If you can get into the router or it has a log ability maybe you can get a clue as to what it things the traffic issues is.
 
I also believe it is broadcasting which produces the problem.
I have replaced both router and switch, so I don't believe there is a problem on them.
Actually because the network existed, the problem started when I installed the 3 APs.So I believe something is going wrong with them.
As I said I have configured them with the same SSID on different channels.
So when somebody with an iphone for example connects to AP1,receives the settings from router correctly and has internet access.
Then as he moves around he connects to AP2,AP3 and so on.This is refered as roaming procedure.The client disconnects from AP1 when it gets a stronger signal from AP2.
Is there a possibility that when when client moves from AP to AP, it's ARP address not being "released" from the APs and as a result causing this thing?


 
The ap only has mac addresses and it really won't matter if the AP has a old mac....some other wireless user would not be able to talk to it. The switch behind it should learn the new mac on the port going to the new AP as soon as the very first packet arrives. "roaming" with consumer grade routers is so clunky it almost doesn't happen. With the default settings it will not change until the signal gets extremely bad even though it knows there is a better one. Then it must redo all the authentication and key exchange which takes many seconds. So its not like it can swap back and forth quick enough to degrade you network.

Now this "feature" of assigning the mac to the port that it receives a packet on is also what causes problems if it happens too much. If you were to have the same mac on 2 different devices and both were to send traffic the switch will spend all its time updating the mac to port mapping table. This is also what happens if you were to plug 2 ports together since the packets themselves actually loop and the switch gets confused.
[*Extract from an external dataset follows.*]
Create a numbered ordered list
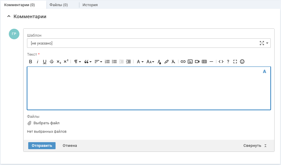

Generally a duplicate mac address causes little issues unless both devices are sending lots of traffic. I have only seen this on a dual nic machine that the user thought they had put on 2 different vlans.

If you can catch it when it is happening you could unplug cable one at a time and see if it stops. Would have to get lucky.

Then again it could be a issue with a single user machine. Old virus like codered use to completely compromise networks. Or you could have a user using things they should not. A machine that would flood out mac addresses would exceed the mac forwarding table in the switch...which then sends out all broadcasts.

It is very very hard to find these unless you can see the traffic. This is part of the reason for commercial installations you want to run managed switches, they have many tools that let you look at the status and in some cases automatically defend against common problems.

 
Thank you for sharing your thoughts.
I agree, it is difficult to find a solution on this without some kind of monitoring.
I don't, believe this is a virus issue since it started to happen immediately after installing the APs and in random time.